Task directions ::
The answer is to be an exact copy of the lines below running from the line with "You are a computer-use agent. The" down to the line with "Task: Like the", both ends included, and nothing more.

+++

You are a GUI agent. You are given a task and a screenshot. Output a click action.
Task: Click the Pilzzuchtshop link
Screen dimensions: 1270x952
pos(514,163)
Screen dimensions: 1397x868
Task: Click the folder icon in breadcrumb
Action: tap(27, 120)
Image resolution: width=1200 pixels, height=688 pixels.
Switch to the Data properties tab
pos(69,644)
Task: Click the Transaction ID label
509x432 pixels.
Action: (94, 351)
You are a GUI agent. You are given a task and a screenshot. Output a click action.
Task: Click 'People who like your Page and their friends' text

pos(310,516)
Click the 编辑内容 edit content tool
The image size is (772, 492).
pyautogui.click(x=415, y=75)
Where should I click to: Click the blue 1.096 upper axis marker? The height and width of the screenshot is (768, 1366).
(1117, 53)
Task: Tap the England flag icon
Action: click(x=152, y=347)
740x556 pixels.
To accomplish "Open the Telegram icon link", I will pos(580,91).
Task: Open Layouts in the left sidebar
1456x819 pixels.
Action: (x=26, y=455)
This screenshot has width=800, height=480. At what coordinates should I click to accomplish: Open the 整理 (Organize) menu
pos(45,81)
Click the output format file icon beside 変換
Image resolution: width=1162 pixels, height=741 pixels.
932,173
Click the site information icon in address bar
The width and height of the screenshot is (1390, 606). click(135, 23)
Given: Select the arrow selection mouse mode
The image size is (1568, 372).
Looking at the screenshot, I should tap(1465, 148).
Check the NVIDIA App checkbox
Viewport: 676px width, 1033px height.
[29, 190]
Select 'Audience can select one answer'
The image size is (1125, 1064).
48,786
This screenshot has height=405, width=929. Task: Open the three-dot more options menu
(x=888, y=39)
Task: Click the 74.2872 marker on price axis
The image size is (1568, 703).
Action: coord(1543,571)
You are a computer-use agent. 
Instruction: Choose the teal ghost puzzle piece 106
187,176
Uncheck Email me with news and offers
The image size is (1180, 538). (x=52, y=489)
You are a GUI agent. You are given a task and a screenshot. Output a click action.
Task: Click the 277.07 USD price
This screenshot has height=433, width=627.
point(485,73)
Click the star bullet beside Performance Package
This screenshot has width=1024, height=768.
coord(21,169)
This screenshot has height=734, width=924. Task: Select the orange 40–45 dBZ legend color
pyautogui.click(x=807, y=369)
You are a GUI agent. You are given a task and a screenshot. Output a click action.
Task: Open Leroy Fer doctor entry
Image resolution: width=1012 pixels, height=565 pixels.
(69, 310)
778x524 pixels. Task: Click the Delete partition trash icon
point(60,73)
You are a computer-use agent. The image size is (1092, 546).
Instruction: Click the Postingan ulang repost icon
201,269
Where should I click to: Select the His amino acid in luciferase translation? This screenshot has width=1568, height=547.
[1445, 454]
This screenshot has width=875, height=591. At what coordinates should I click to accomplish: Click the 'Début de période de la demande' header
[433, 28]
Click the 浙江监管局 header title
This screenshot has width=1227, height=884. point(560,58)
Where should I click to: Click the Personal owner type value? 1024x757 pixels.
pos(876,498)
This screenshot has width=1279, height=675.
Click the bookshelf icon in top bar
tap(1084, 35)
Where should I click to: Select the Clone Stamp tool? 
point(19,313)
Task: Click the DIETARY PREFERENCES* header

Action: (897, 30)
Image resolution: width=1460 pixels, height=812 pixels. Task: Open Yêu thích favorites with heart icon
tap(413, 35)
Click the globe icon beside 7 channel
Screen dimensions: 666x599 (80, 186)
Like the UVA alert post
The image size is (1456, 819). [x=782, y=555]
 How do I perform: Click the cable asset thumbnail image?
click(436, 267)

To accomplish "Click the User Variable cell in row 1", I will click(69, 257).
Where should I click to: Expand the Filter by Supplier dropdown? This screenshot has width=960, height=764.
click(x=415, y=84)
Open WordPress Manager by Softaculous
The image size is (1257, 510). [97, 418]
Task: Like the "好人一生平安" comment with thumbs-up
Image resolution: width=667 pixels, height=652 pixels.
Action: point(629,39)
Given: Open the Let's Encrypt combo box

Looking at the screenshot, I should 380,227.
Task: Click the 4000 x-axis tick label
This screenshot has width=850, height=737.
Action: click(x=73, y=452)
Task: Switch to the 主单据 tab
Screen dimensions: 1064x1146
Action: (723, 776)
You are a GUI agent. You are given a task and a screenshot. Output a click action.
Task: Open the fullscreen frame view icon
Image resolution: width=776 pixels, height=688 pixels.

+++

Answer box ::
You are a computer-use agent. The image size is (1092, 546).
Instruction: Click the Postingan ulang repost icon
201,269
Where should I click to: Select the His amino acid in luciferase translation? This screenshot has width=1568, height=547.
[1445, 454]
This screenshot has width=875, height=591. At what coordinates should I click to accomplish: Click the 'Début de période de la demande' header
[433, 28]
Click the 浙江监管局 header title
This screenshot has width=1227, height=884. point(560,58)
Where should I click to: Click the Personal owner type value? 1024x757 pixels.
pos(876,498)
This screenshot has width=1279, height=675.
Click the bookshelf icon in top bar
tap(1084, 35)
Where should I click to: Select the Clone Stamp tool? 
point(19,313)
Task: Click the DIETARY PREFERENCES* header

Action: (897, 30)
Image resolution: width=1460 pixels, height=812 pixels. Task: Open Yêu thích favorites with heart icon
tap(413, 35)
Click the globe icon beside 7 channel
Screen dimensions: 666x599 (80, 186)
Like the UVA alert post
The image size is (1456, 819). [x=782, y=555]
 How do I perform: Click the cable asset thumbnail image?
click(436, 267)

To accomplish "Click the User Variable cell in row 1", I will click(69, 257).
Where should I click to: Expand the Filter by Supplier dropdown? This screenshot has width=960, height=764.
click(x=415, y=84)
Open WordPress Manager by Softaculous
The image size is (1257, 510). [97, 418]
Task: Like the "好人一生平安" comment with thumbs-up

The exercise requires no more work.